### SUPPLIED PASSAGE
* begin *

Metro also complains in this point of error about the trial court refusing to allow it to supplement interrogatories. Metro filed its motion for leave to supplement interrogatory answers on June 12, 1986. The motion was presented to the trial court on June 16, 1986, the day of trial. The motion sought to include the name of a fact witness, Mr. Gordon Stanton. Stanton had previously been designated as an expert witness in January 1986, but was withdrawn on April 14, 1986. TEX.R.CIV.P. 166b(5", requires a party to supplement not less than thirty days prior to the beginning of trial unless the trial court finds that good cause exists for permitting later supplementation. Once the party does not timely supplement its answers to interrogatories, the sanction is *875 automatic against use of the witness. Morrow v. H.E.B., Inc., 714 S.W.2d 297 (Tex.1986). The real complaint then becomes, not in the refusal to allow supplementation, but in the refusal to allow the witness’ testimony. The burden is then upon the movant to show good cause why the answers were not supplemented. Gutierrez v. Dallas Indep. School Dist., 729 S.W.2d 691 (Tex.1987). Metro’s counsel conceded he had known of the witness and had spoken to the witness several times. We find no abuse of discretion by the trial judge in refusing to allow the supplementation. Point of error number one is overruled.

The next point of error complains of the denying of a motion in limine and allowing testimony relating to an “as is” provision in the sales contract. The overruling of a motion in limine, while it may be error, is never reversible error. Hartford Accident & Indem. Co. v. McCardell, 369 S.W.2d 331, 335 (Tex.1963). The party opposing the admission of evidence still has the burden of objecting at the time the evidence is offered. Wilkins v. Royal Indem. Co., 592 S.W.2d 64, 66 (Tex.Civ.App.-Tyler 1979, no writ). Metro does not point to any place in the record where they interposed an objection to the testimony or argument regarding the “as is” disclaimer. This point of error is overruled.

* end *

From the court opinion on Metro's points of error, extract the portion starting with "The next point" and going on through "error is overruled.", word for word.

### STORED DATA
* begin *

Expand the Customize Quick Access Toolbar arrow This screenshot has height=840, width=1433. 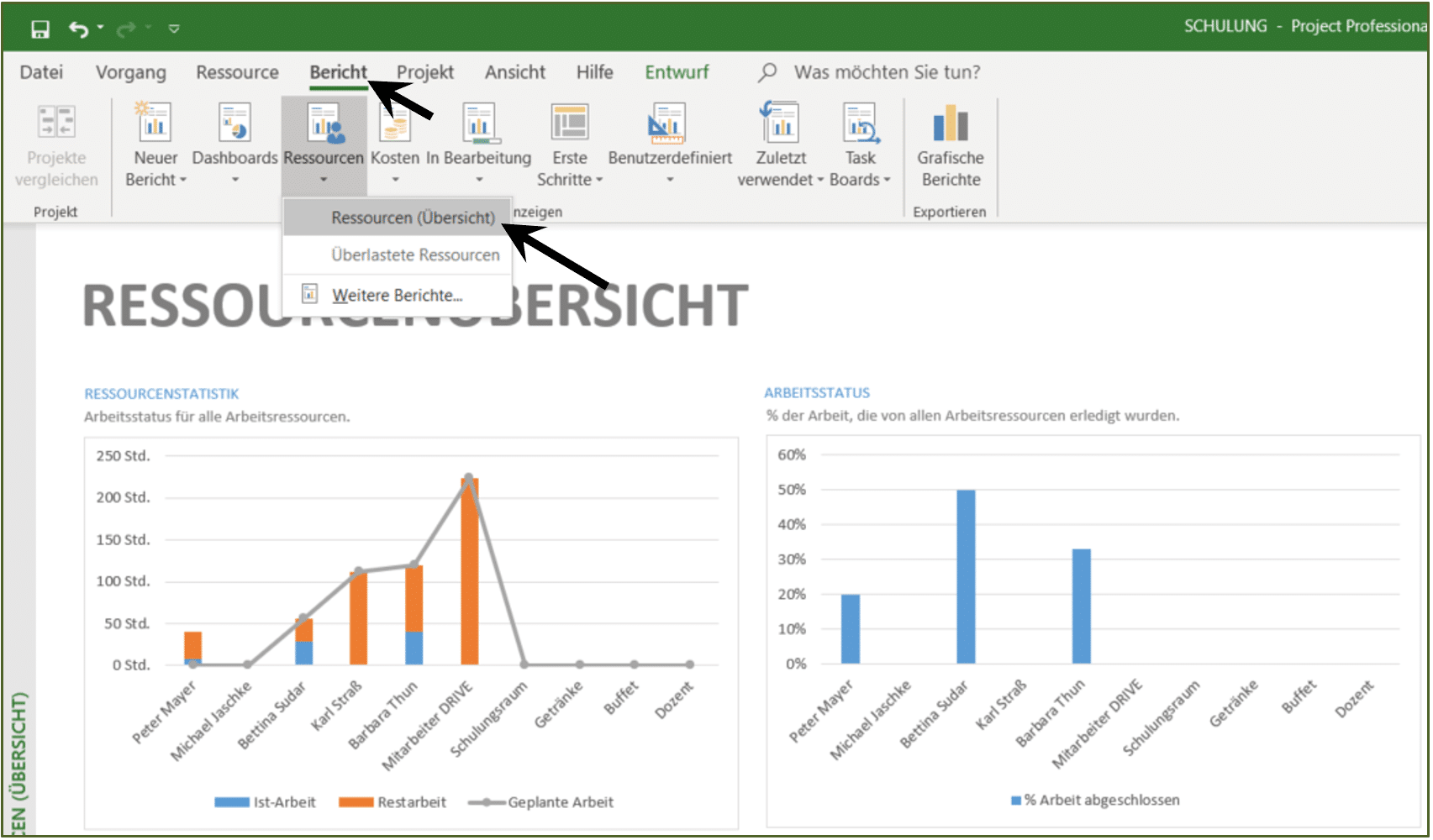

* end *

### ANSWER IN FULL
The next point of error complains of the denying of a motion in limine and allowing testimony relating to an “as is” provision in the sales contract. The overruling of a motion in limine, while it may be error, is never reversible error. Hartford Accident & Indem. Co. v. McCardell, 369 S.W.2d 331, 335 (Tex.1963). The party opposing the admission of evidence still has the burden of objecting at the time the evidence is offered. Wilkins v. Royal Indem. Co., 592 S.W.2d 64, 66 (Tex.Civ.App.-Tyler 1979, no writ). Metro does not point to any place in the record where they interposed an objection to the testimony or argument regarding the “as is” disclaimer. This point of error is overruled.